### WORK ITEM
Write out word for word each line from the top of the material through the line that has "The width and height of the screenshot is (1372, 887).". Pictures do not go in.

AVAILABLE RECORDS section start

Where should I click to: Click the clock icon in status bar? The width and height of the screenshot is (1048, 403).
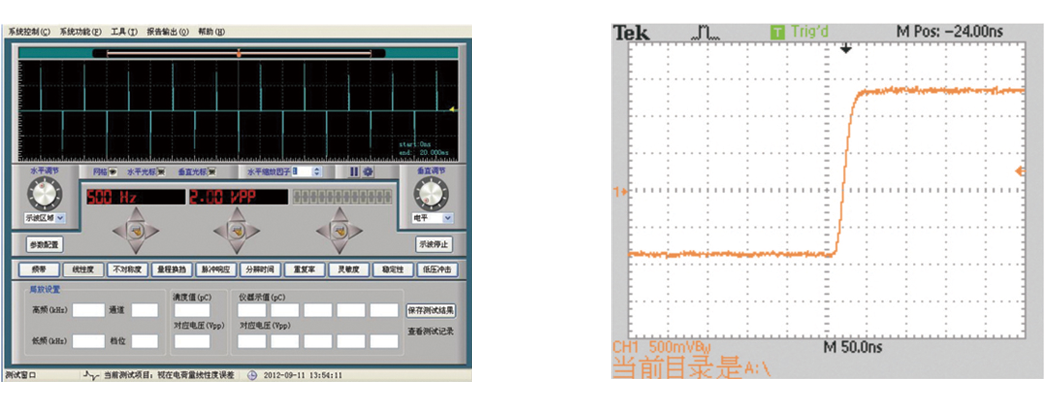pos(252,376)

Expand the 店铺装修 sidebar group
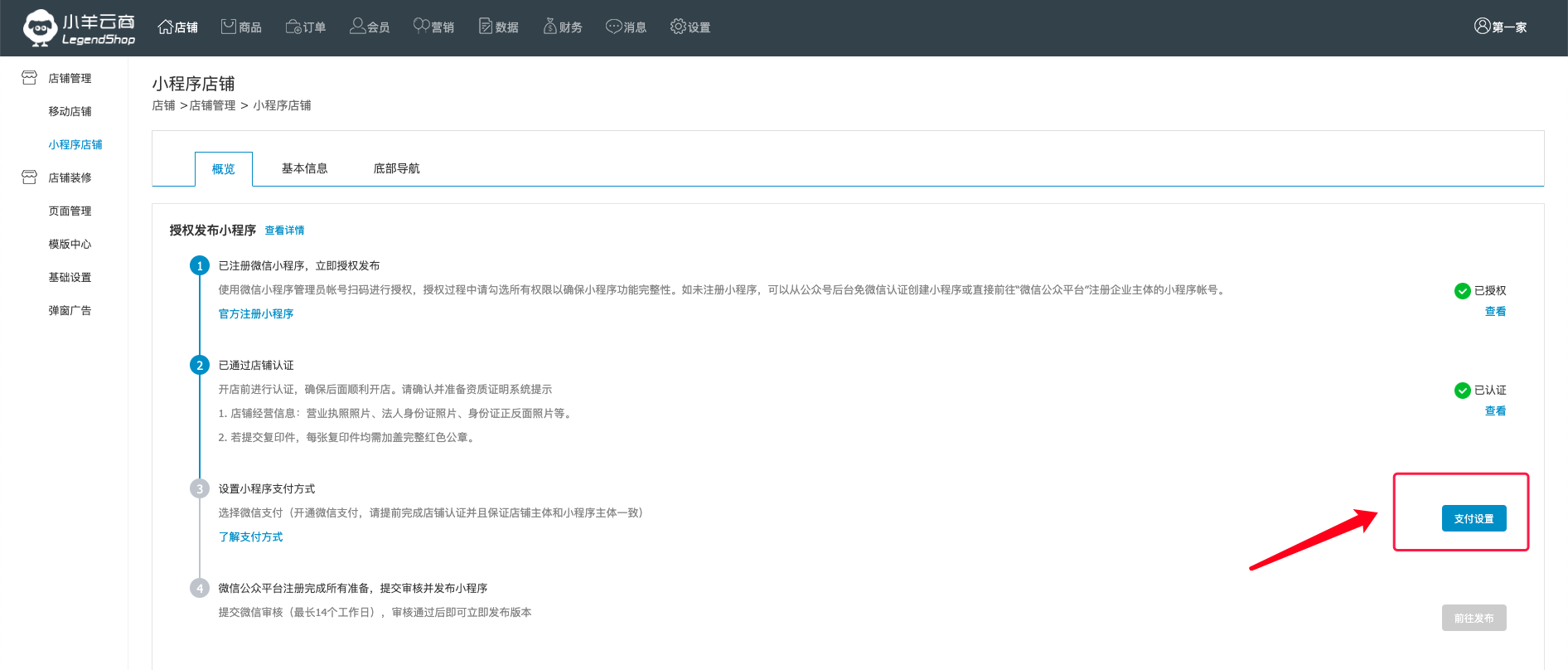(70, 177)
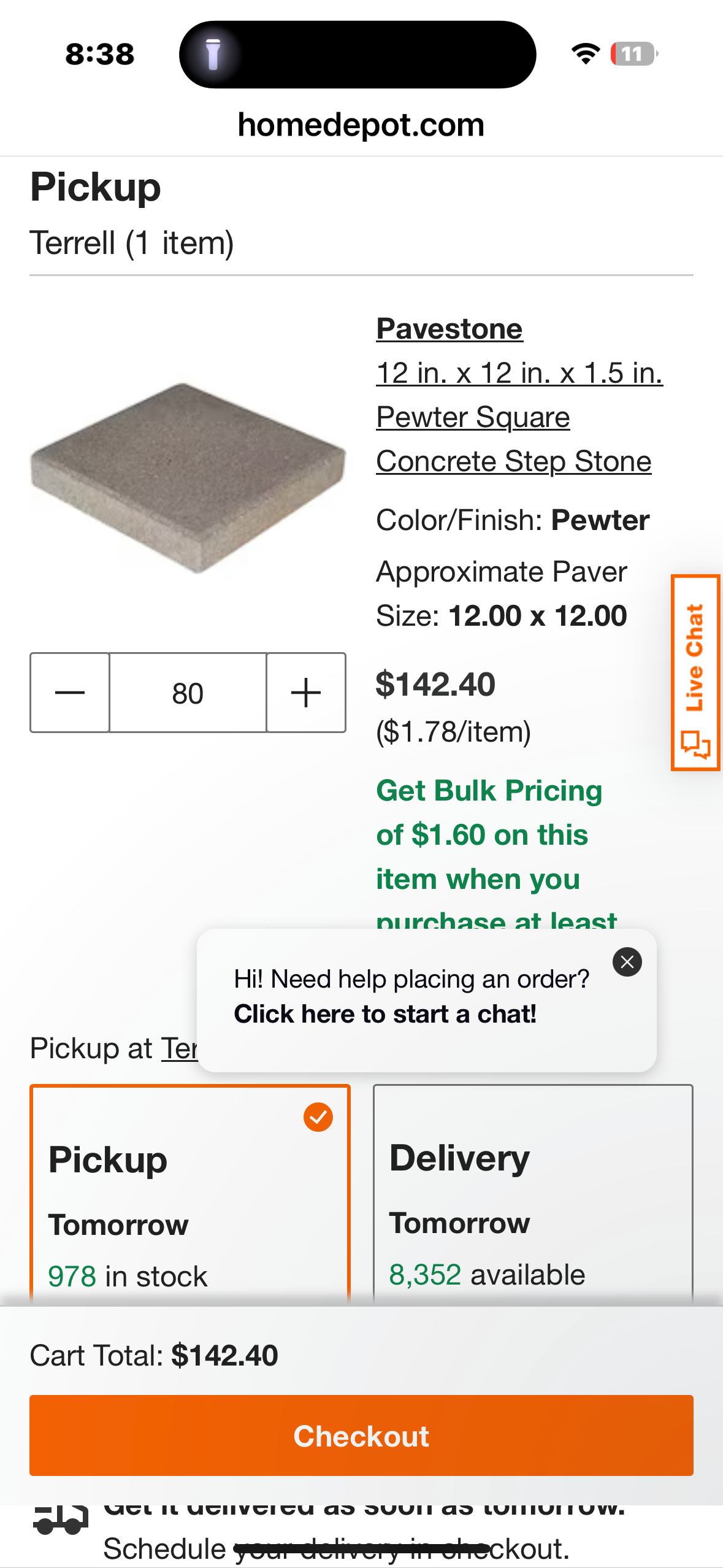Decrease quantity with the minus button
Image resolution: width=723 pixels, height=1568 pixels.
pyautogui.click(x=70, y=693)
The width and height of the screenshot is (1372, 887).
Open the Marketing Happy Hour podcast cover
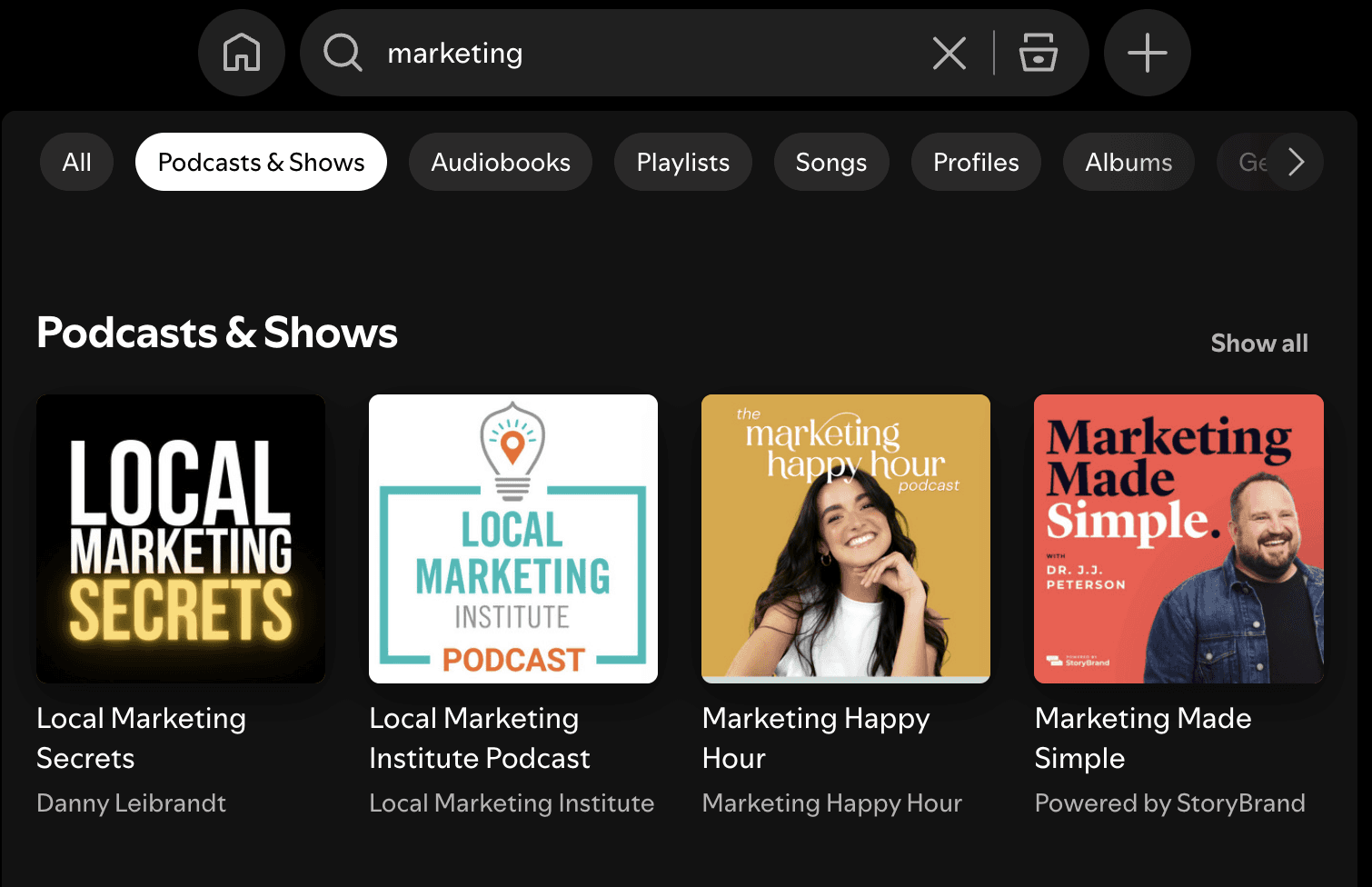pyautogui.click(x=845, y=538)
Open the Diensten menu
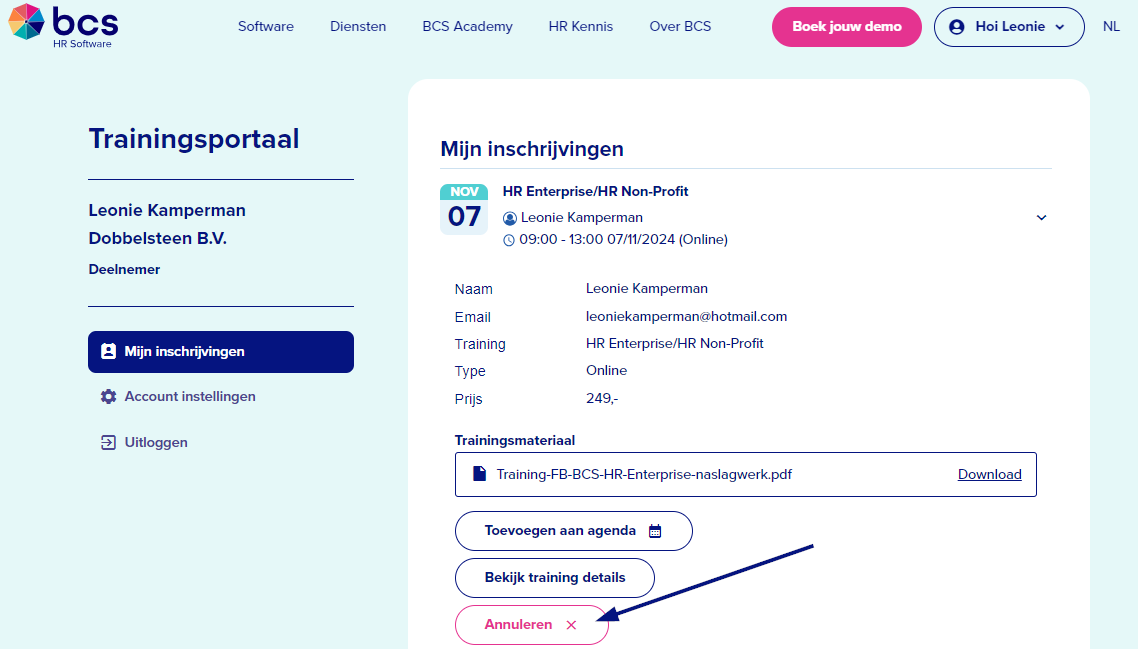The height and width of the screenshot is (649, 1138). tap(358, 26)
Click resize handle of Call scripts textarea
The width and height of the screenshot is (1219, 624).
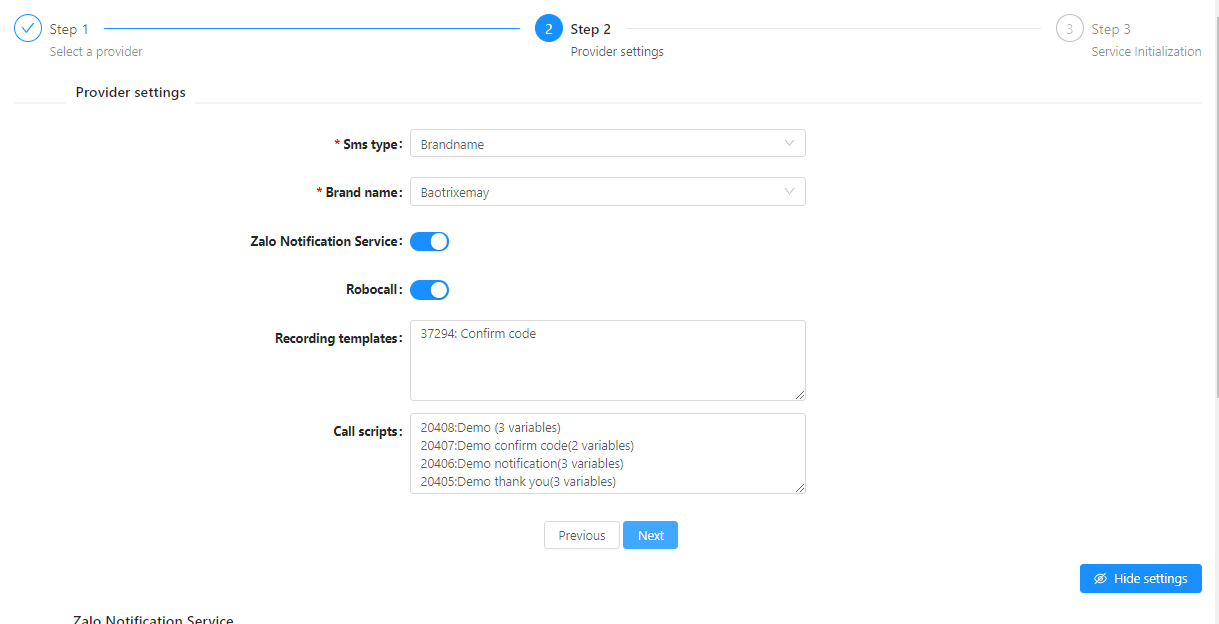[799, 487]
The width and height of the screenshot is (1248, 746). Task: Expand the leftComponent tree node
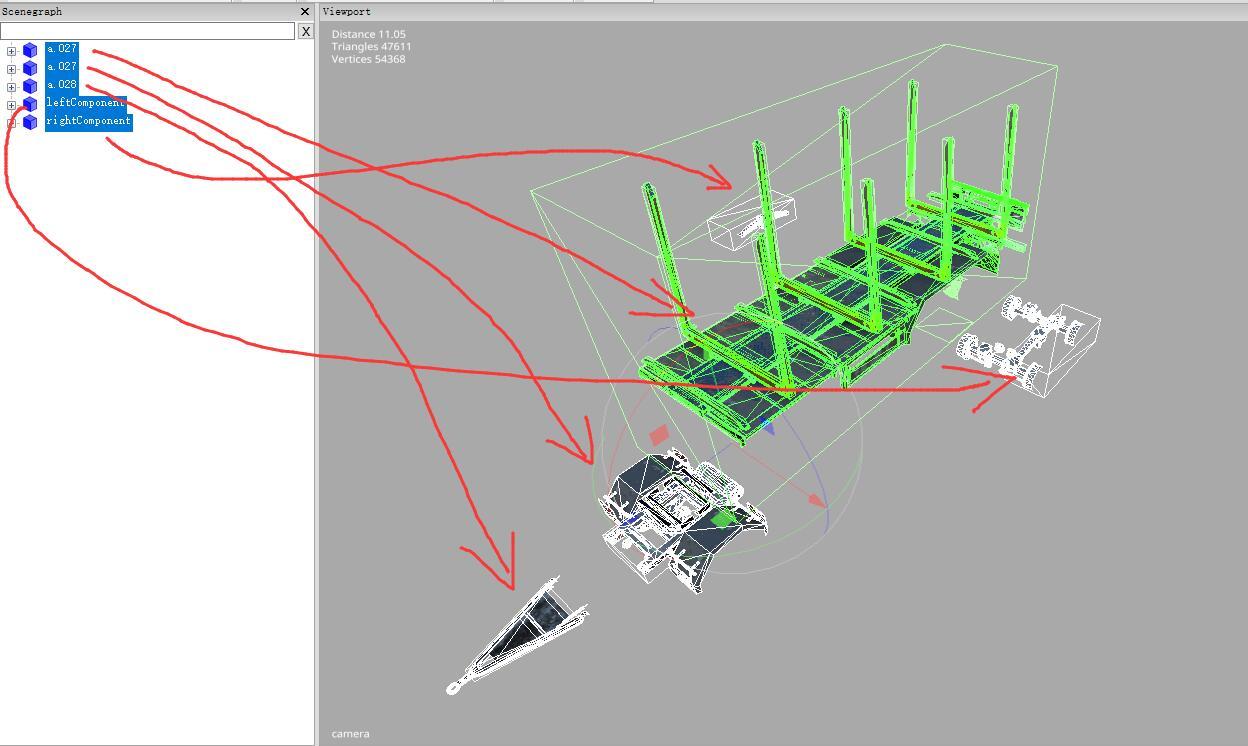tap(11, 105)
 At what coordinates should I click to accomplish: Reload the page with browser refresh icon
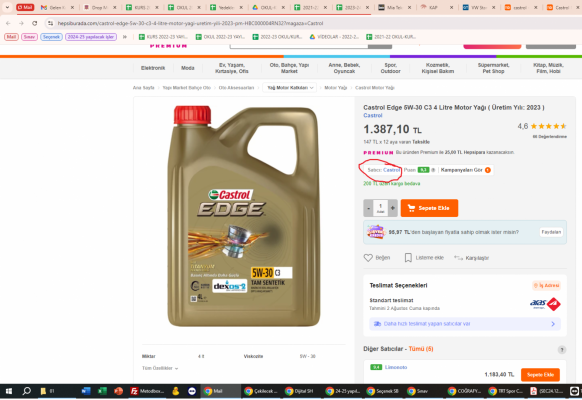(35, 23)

AVAILABLE RECORDS section end

### WRITTEN RESPONSE
Where should I click to: Click the clock icon in status bar? The width and height of the screenshot is (1048, 403).
pos(252,376)

Expand the 店铺装修 sidebar group
(70, 177)
Decrease quantity with the minus button
Image resolution: width=723 pixels, height=1568 pixels.
pyautogui.click(x=70, y=693)
The width and height of the screenshot is (1372, 887).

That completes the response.